In 2009, Daniel Ray Carter, Jr., a sheriff’s deputy from Hampton, Virginia, “liked” a Facebook page supporting “Jim Adams for Hampton Sheriff.”  Unfortunately for Carter, Adams lost the election and Sheriff B.J. Roberts won re-election.  After beating out Adams in the election, Roberts declined to retain Carter and several other employees who had supported Adams during the election.

Carter and the other employees sued Roberts alleging that Roberts had violated their First Amendment rights of speech and association by not retaining them in retaliation of their support of Adams.  In April 2012, Judge Raymond A. Jackson of the Eastern District of Virginia granted summary judgment to Roberts.

Judge Jackson applied the Fourth Circuit, three-prong McVey v. Stacy test and noted that the “test necessarily requires that speech exists before an evaluation of the remaining prongs can occur.”  Ultimately, Judge Jackson concluded that “merely ‘liking’ a Facebook page is insufficient speech to merit constitutional protection” and that a Facebook “like” is not an actual, substantive statement protected by the First Amendment.  Finding that no speech had occurred in Carter’s case, an evaluation under the remaining McVey prongs was unnecessary.

Carter has since appealed the decision to the Fourth Circuit.
· · · ·
### Written instruction 1
Using the Facebook "like" case text, answer:
(a) In 2009, which Facebook page did Carter "like"?
(b) In April 2012, which judge granted summary judgment to Roberts, and in which court?
(c) To which court has Carter appealed the decision?
· · · ·
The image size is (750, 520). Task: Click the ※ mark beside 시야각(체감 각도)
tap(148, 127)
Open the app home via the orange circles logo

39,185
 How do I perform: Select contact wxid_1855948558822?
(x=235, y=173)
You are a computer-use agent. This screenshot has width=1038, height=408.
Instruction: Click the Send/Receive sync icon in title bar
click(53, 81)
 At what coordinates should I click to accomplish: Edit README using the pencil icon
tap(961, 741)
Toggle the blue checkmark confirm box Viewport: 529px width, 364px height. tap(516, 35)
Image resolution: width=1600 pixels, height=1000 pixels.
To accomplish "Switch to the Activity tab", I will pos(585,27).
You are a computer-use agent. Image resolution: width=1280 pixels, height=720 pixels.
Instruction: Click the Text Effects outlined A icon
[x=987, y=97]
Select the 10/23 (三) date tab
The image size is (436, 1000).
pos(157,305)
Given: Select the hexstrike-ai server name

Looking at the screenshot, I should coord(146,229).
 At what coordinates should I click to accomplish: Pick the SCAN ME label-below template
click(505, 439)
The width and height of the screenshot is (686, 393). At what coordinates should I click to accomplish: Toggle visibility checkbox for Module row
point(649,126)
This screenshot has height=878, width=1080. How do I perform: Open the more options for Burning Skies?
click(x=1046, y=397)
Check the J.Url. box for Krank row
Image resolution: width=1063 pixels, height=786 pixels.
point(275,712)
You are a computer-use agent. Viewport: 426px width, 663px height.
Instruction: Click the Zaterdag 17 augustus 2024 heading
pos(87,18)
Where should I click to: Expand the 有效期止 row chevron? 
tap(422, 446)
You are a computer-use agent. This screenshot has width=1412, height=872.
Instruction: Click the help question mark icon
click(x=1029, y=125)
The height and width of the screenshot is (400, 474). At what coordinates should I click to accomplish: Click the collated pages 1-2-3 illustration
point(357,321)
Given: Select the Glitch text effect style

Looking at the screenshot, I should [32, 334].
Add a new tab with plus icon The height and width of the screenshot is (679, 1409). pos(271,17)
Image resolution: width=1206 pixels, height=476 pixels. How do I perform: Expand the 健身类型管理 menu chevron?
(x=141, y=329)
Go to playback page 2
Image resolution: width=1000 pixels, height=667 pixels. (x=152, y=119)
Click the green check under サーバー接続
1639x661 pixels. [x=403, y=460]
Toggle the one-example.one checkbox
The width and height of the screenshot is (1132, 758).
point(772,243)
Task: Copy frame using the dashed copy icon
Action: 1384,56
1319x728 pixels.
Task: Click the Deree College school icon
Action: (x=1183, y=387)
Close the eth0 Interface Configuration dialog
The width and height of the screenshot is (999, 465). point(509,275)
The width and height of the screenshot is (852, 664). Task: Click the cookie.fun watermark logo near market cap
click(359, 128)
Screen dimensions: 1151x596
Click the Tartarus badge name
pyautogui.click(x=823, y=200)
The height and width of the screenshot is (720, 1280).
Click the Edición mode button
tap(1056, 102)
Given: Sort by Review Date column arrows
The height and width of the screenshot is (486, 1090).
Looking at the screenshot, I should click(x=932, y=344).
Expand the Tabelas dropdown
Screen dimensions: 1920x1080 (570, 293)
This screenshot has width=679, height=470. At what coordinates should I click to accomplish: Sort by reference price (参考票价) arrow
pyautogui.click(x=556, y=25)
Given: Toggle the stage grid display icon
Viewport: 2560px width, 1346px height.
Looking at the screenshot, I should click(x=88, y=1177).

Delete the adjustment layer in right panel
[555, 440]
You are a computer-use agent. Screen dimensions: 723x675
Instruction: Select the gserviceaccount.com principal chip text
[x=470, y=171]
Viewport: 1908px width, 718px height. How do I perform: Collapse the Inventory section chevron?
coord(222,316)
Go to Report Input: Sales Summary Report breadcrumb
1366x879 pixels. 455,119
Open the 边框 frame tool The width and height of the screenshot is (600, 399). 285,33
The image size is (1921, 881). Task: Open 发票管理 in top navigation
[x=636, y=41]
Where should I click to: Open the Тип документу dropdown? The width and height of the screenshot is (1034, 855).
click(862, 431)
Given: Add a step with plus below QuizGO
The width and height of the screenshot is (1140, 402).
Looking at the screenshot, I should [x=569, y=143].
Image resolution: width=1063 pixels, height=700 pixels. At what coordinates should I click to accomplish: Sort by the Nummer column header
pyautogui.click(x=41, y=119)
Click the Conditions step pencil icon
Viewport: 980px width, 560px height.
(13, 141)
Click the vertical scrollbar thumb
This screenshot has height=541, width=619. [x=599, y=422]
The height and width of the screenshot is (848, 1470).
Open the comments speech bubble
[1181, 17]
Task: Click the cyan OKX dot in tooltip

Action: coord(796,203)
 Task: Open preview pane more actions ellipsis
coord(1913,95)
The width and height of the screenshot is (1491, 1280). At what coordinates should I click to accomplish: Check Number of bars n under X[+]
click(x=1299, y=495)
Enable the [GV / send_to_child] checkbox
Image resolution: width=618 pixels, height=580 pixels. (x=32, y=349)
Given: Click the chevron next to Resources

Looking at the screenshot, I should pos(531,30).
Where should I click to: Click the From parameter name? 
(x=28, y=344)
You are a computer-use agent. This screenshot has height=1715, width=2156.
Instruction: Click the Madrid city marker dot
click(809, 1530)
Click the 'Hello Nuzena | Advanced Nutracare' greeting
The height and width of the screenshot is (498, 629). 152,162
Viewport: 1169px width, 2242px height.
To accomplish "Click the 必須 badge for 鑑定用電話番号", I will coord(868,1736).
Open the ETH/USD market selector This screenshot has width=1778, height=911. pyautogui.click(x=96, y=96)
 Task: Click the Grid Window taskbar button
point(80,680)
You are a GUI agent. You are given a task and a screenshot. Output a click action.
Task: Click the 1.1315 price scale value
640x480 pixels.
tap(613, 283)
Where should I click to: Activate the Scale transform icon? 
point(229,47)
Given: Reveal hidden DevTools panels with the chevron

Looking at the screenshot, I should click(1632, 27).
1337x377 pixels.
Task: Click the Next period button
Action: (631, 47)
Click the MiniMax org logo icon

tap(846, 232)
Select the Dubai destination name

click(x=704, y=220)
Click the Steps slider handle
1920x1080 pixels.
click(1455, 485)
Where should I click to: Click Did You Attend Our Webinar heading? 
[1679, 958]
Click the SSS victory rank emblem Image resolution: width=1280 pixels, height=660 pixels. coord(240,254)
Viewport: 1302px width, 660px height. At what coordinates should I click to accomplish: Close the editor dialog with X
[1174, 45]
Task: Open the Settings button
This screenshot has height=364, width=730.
· · · ·
### Written instruction 2
Gather every line of the records that contains the string "Close".

### Exercise result 1
(a) A page supporting "Jim Adams for Hampton Sheriff."
(b) Judge Raymond A. Jackson of the Eastern District of Virginia.
(c) The Fourth Circuit.

### Exercise result 2
Close the eth0 Interface Configuration dialog
Viewport: 1302px width, 660px height. At what coordinates should I click to accomplish: Close the editor dialog with X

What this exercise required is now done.